Every infectious disease nurse and medical practitioner understands the first rule of outbreak containment is isolation and quarantine. Ebola is a lethal virus decimating the populations of the West Africa countries Liberia and Sierra Leone but neighbouring nations such as Senegal and Nigeria remain free of the scourge. The explanation is quite straightforward. These countries have closed their borders effectively isolating the region from further contamination. There are two reasons this virus is particularly deadly. It affects an impoverished rural population with little understanding of basic Western concepts of personal hygiene including facilities for proper washing and sanitation disposal. The afflicted die primarily with horrendously painful distress as the digestive system inflames causing incapacitating dehydration and bleeding. In the absence of even basic health facility infrastructure, the patients are doomed. Treatment consists of early and aggressive intravenous therapy modalities largely unavailable in the remote areas where this affliction began. In North America, we concern ourselves with sneeze and cough contacts with flu viruses– all controllable with the simplest hand and oral hygiene. In West Africa, there aren’t the disposal facilities to manage the contaminated digestive tract wastes resulting in whole villages becoming affected.
On this side of the ocean, one affected man, ONE, lied his way in to the United States and subsequently died of Ebola but not before contaminating two attending health workers. Competing cable news outlets repeatedly broadcast the inept responses from the Center for Disease Control. By my count, they have now issued five separate somewhat contradictory guidelines and what should have been a managed health issue became a midterm election football exemplifying the President’s lack of leadership followed by individual state governments creating their own isolation protocols and/or “voluntary” quarantine. Now we have an American nurse pedaling around Maine with a Court injunction decision saying the quarantine violated her civil rights; and a returning aid doctor in New York riding the subway, bowling and dining out before relenting and entering hospital with Ebola. U.S. miltary personnel are being sent to Africa and they have already been told there will be a mandatory 21 day quarantine when they return but no such restrictions apply in the private sector.

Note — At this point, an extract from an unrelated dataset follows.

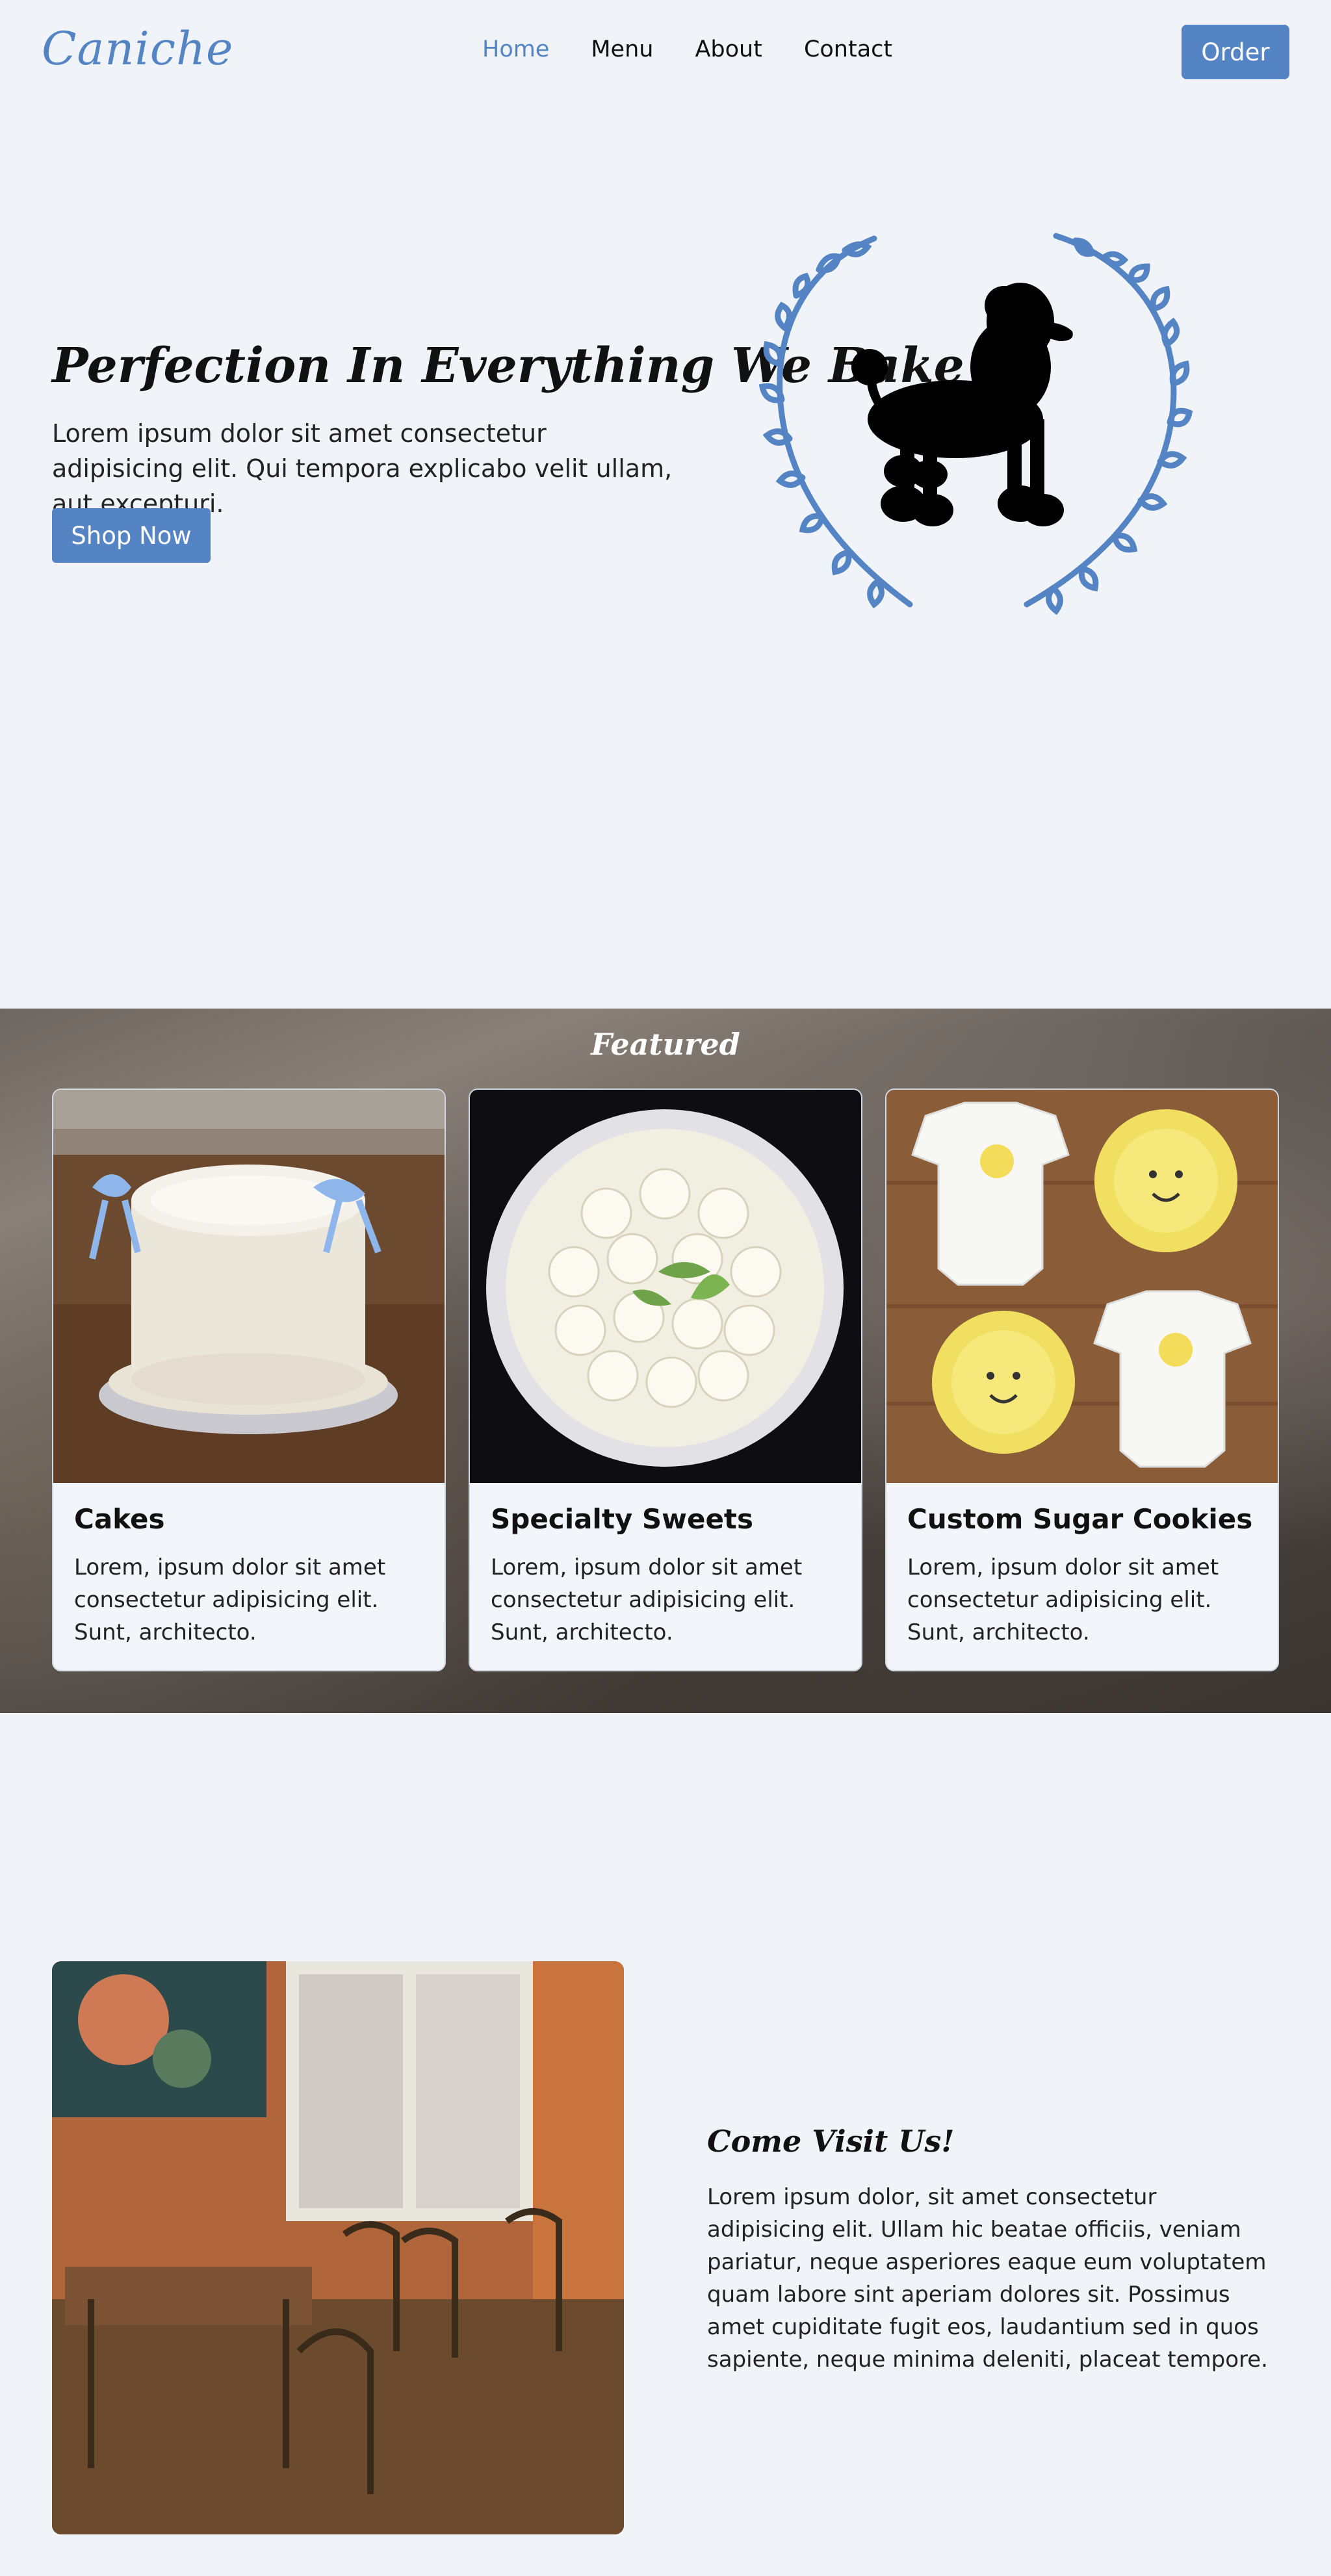  I want to click on poodle-silhouette-icon, so click(962, 405).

There are three aspects of this manufactured crisis that have not yet received much public scrutiny. The dollar cost of treating this one Dallas patient and all the airplane, restaurant, public transit and family/personal contacts has not been revealed. So far, the limited exposure has been more luck than skill. Its true, the mom and newborn sitting in the next seat on the plane were statistically very unlikely to acquire Ebola from a cough or sneeze. The CDC used the word improbable but did not say impossible. More likely an Ebola patient becoming unwell with an acute digestive event on an eight hour flight from Europe necessitating use of the confining washroom facilities with another 300 passengers would be the contamination source. Those 300 land in New York, then where do they go? Worst case scenario? Some terrorist group bent on martyrdom self contaminates with the virus before riding the public transit system of a major city. We need to address this situation from a different perspective. Yes, send our most competent volunteer health professionals to the source and compensate them for the inconvenience of a mandatory three week quarantine before they return. Keep the problem isolated in West Africa with a total travel ban including issuing no visas. It’s time to return our focus to the prevention of the thousands of deaths here annually from superinfections– hospital acquired and other. And let us not forget the thousand seniors for whom this winter’s influenza will be the terminal event. The first priority of government must be to protect its own citizens.